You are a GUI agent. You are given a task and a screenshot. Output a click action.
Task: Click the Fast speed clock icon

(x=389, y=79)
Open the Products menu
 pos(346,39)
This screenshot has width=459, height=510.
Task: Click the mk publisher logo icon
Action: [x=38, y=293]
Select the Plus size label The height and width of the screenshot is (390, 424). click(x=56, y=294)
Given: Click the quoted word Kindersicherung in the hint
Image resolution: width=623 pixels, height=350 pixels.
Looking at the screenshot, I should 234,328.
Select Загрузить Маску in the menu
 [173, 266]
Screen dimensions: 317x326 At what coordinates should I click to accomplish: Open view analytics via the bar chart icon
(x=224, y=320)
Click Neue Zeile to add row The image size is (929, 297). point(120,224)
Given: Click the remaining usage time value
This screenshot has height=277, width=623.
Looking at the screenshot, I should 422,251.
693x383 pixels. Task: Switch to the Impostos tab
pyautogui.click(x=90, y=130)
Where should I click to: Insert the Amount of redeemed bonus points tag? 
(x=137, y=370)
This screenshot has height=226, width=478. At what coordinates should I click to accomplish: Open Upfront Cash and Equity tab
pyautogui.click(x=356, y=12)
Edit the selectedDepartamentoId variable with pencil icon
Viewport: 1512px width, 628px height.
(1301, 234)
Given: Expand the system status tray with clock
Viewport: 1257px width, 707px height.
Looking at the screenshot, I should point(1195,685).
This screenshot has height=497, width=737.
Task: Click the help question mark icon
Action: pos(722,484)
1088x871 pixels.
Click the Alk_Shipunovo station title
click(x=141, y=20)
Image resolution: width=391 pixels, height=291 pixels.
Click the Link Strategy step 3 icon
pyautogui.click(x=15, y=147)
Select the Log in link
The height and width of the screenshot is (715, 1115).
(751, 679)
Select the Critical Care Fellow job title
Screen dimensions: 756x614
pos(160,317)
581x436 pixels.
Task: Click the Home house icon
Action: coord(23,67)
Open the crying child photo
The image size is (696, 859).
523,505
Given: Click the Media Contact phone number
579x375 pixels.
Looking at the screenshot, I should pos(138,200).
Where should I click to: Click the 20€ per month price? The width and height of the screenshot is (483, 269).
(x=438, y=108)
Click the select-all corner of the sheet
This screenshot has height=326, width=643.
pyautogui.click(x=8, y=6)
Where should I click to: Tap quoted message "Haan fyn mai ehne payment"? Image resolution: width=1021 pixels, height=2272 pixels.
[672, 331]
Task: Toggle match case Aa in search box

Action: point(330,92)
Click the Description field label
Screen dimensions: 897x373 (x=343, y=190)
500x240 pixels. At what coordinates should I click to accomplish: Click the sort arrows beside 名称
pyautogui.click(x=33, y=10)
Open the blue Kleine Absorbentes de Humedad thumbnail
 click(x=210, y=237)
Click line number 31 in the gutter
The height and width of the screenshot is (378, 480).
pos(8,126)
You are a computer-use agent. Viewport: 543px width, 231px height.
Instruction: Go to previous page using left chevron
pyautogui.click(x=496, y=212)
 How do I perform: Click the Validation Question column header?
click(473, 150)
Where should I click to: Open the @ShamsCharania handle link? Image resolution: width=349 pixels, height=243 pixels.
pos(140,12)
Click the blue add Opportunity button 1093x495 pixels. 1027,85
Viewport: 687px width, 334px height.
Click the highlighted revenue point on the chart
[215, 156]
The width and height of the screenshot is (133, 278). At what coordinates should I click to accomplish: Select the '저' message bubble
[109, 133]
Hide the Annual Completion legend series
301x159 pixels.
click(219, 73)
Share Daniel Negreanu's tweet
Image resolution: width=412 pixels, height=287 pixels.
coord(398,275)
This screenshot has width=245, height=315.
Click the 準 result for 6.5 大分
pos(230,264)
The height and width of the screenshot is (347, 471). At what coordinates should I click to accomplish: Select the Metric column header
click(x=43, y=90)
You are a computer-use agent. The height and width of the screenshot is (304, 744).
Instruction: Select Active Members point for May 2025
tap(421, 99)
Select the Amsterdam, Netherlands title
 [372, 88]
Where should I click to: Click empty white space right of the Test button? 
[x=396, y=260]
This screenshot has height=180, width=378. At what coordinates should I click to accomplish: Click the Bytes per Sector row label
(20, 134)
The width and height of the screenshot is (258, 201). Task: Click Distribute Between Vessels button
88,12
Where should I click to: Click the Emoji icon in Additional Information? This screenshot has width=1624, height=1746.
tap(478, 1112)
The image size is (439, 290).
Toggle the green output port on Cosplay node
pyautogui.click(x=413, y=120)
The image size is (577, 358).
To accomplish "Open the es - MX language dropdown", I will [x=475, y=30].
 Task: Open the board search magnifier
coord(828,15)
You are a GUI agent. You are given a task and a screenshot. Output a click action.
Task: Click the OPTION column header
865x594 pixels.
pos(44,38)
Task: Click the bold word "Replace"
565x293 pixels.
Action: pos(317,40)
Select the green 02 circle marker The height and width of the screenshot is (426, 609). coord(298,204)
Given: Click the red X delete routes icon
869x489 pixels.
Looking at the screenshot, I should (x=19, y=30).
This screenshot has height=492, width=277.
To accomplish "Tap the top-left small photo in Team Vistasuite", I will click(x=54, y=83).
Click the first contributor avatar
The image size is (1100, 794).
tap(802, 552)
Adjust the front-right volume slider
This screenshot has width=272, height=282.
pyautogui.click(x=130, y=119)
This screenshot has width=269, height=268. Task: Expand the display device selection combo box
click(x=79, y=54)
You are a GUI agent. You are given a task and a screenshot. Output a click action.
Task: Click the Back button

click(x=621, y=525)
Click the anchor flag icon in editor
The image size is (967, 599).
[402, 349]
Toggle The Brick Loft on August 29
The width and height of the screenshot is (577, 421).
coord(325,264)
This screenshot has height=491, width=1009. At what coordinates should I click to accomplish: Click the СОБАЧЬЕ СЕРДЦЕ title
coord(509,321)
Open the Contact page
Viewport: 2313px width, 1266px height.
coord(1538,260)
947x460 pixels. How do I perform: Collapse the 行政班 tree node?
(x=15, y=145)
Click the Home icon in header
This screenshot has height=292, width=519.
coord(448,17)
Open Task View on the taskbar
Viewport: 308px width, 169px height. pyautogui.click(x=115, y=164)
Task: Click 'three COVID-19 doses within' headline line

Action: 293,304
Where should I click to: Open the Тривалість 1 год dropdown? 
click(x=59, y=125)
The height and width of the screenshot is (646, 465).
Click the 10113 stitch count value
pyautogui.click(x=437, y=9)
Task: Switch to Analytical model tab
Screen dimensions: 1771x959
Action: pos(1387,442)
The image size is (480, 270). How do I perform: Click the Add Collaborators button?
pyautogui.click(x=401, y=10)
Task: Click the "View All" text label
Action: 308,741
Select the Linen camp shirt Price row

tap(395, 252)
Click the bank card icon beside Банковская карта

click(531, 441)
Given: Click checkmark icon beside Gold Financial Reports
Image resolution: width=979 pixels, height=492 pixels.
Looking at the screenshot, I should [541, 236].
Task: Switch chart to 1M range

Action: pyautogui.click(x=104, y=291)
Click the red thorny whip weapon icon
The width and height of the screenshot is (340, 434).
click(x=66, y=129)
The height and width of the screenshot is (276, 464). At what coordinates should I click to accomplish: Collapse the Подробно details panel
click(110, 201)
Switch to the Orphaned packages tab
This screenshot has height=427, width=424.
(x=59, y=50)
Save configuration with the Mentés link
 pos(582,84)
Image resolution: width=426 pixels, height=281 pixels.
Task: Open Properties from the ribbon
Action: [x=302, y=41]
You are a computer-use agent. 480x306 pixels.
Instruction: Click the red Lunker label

WHAT IS EXPECTED ->
Return the full listing unchanged.

EXERCISE OUTPUT ->
You are a GUI agent. You are given a task and a screenshot. Output a click action.
Task: Click the Fast speed clock icon

(x=389, y=79)
Open the Products menu
 pos(346,39)
This screenshot has width=459, height=510.
Task: Click the mk publisher logo icon
Action: [x=38, y=293]
Select the Plus size label The height and width of the screenshot is (390, 424). click(x=56, y=294)
Given: Click the quoted word Kindersicherung in the hint
Image resolution: width=623 pixels, height=350 pixels.
Looking at the screenshot, I should 234,328.
Select Загрузить Маску in the menu
 [173, 266]
Screen dimensions: 317x326 At what coordinates should I click to accomplish: Open view analytics via the bar chart icon
(x=224, y=320)
Click Neue Zeile to add row The image size is (929, 297). point(120,224)
Given: Click the remaining usage time value
This screenshot has height=277, width=623.
Looking at the screenshot, I should 422,251.
693x383 pixels. Task: Switch to the Impostos tab
pyautogui.click(x=90, y=130)
Where should I click to: Insert the Amount of redeemed bonus points tag? 
(x=137, y=370)
This screenshot has height=226, width=478. At what coordinates should I click to accomplish: Open Upfront Cash and Equity tab
pyautogui.click(x=356, y=12)
Edit the selectedDepartamentoId variable with pencil icon
Viewport: 1512px width, 628px height.
(1301, 234)
Given: Expand the system status tray with clock
Viewport: 1257px width, 707px height.
Looking at the screenshot, I should point(1195,685).
This screenshot has height=497, width=737.
Task: Click the help question mark icon
Action: pos(722,484)
1088x871 pixels.
Click the Alk_Shipunovo station title
click(x=141, y=20)
Image resolution: width=391 pixels, height=291 pixels.
Click the Link Strategy step 3 icon
pyautogui.click(x=15, y=147)
Select the Log in link
The height and width of the screenshot is (715, 1115).
(751, 679)
Select the Critical Care Fellow job title
Screen dimensions: 756x614
pos(160,317)
581x436 pixels.
Task: Click the Home house icon
Action: coord(23,67)
Open the crying child photo
The image size is (696, 859).
523,505
Given: Click the Media Contact phone number
579x375 pixels.
Looking at the screenshot, I should pos(138,200).
Where should I click to: Click the 20€ per month price? The width and height of the screenshot is (483, 269).
(x=438, y=108)
Click the select-all corner of the sheet
This screenshot has height=326, width=643.
pyautogui.click(x=8, y=6)
Where should I click to: Tap quoted message "Haan fyn mai ehne payment"? Image resolution: width=1021 pixels, height=2272 pixels.
[672, 331]
Task: Toggle match case Aa in search box

Action: point(330,92)
Click the Description field label
Screen dimensions: 897x373 (x=343, y=190)
500x240 pixels. At what coordinates should I click to accomplish: Click the sort arrows beside 名称
pyautogui.click(x=33, y=10)
Open the blue Kleine Absorbentes de Humedad thumbnail
 click(x=210, y=237)
Click line number 31 in the gutter
The height and width of the screenshot is (378, 480).
pos(8,126)
You are a computer-use agent. Viewport: 543px width, 231px height.
Instruction: Go to previous page using left chevron
pyautogui.click(x=496, y=212)
 How do I perform: Click the Validation Question column header?
click(473, 150)
Where should I click to: Open the @ShamsCharania handle link? Image resolution: width=349 pixels, height=243 pixels.
pos(140,12)
Click the blue add Opportunity button 1093x495 pixels. 1027,85
Viewport: 687px width, 334px height.
Click the highlighted revenue point on the chart
[215, 156]
The width and height of the screenshot is (133, 278). At what coordinates should I click to accomplish: Select the '저' message bubble
[109, 133]
Hide the Annual Completion legend series
301x159 pixels.
click(219, 73)
Share Daniel Negreanu's tweet
Image resolution: width=412 pixels, height=287 pixels.
coord(398,275)
This screenshot has width=245, height=315.
Click the 準 result for 6.5 大分
pos(230,264)
The height and width of the screenshot is (347, 471). At what coordinates should I click to accomplish: Select the Metric column header
click(x=43, y=90)
You are a computer-use agent. The height and width of the screenshot is (304, 744).
Instruction: Select Active Members point for May 2025
tap(421, 99)
Select the Amsterdam, Netherlands title
 [372, 88]
Where should I click to: Click empty white space right of the Test button? 
[x=396, y=260]
This screenshot has height=180, width=378. At what coordinates should I click to accomplish: Click the Bytes per Sector row label
(20, 134)
The width and height of the screenshot is (258, 201). Task: Click Distribute Between Vessels button
88,12
Where should I click to: Click the Emoji icon in Additional Information? This screenshot has width=1624, height=1746.
tap(478, 1112)
The image size is (439, 290).
Toggle the green output port on Cosplay node
pyautogui.click(x=413, y=120)
The image size is (577, 358).
To accomplish "Open the es - MX language dropdown", I will [x=475, y=30].
 Task: Open the board search magnifier
coord(828,15)
You are a GUI agent. You are given a task and a screenshot. Output a click action.
Task: Click the OPTION column header
865x594 pixels.
pos(44,38)
Task: Click the bold word "Replace"
565x293 pixels.
Action: pos(317,40)
Select the green 02 circle marker The height and width of the screenshot is (426, 609). coord(298,204)
Given: Click the red X delete routes icon
869x489 pixels.
Looking at the screenshot, I should (x=19, y=30).
This screenshot has height=492, width=277.
To accomplish "Tap the top-left small photo in Team Vistasuite", I will click(x=54, y=83).
Click the first contributor avatar
The image size is (1100, 794).
tap(802, 552)
Adjust the front-right volume slider
This screenshot has width=272, height=282.
pyautogui.click(x=130, y=119)
This screenshot has width=269, height=268. Task: Expand the display device selection combo box
click(x=79, y=54)
You are a GUI agent. You are given a task and a screenshot. Output a click action.
Task: Click the Back button

click(x=621, y=525)
Click the anchor flag icon in editor
The image size is (967, 599).
[402, 349]
Toggle The Brick Loft on August 29
The width and height of the screenshot is (577, 421).
coord(325,264)
This screenshot has height=491, width=1009. At what coordinates should I click to accomplish: Click the СОБАЧЬЕ СЕРДЦЕ title
coord(509,321)
Open the Contact page
Viewport: 2313px width, 1266px height.
coord(1538,260)
947x460 pixels. How do I perform: Collapse the 行政班 tree node?
(x=15, y=145)
Click the Home icon in header
This screenshot has height=292, width=519.
coord(448,17)
Open Task View on the taskbar
Viewport: 308px width, 169px height. pyautogui.click(x=115, y=164)
Task: Click 'three COVID-19 doses within' headline line

Action: 293,304
Where should I click to: Open the Тривалість 1 год dropdown? 
click(x=59, y=125)
The height and width of the screenshot is (646, 465).
Click the 10113 stitch count value
pyautogui.click(x=437, y=9)
Task: Switch to Analytical model tab
Screen dimensions: 1771x959
Action: pos(1387,442)
The image size is (480, 270). How do I perform: Click the Add Collaborators button?
pyautogui.click(x=401, y=10)
Task: Click the "View All" text label
Action: 308,741
Select the Linen camp shirt Price row

tap(395, 252)
Click the bank card icon beside Банковская карта

click(531, 441)
Given: Click checkmark icon beside Gold Financial Reports
Image resolution: width=979 pixels, height=492 pixels.
Looking at the screenshot, I should [541, 236].
Task: Switch chart to 1M range

Action: pyautogui.click(x=104, y=291)
Click the red thorny whip weapon icon
The width and height of the screenshot is (340, 434).
click(x=66, y=129)
The height and width of the screenshot is (276, 464). At what coordinates should I click to accomplish: Collapse the Подробно details panel
click(110, 201)
Switch to the Orphaned packages tab
This screenshot has height=427, width=424.
(x=59, y=50)
Save configuration with the Mentés link
 pos(582,84)
Image resolution: width=426 pixels, height=281 pixels.
Task: Open Properties from the ribbon
Action: [x=302, y=41]
You are a computer-use agent. 480x306 pixels.
Instruction: Click the red Lunker label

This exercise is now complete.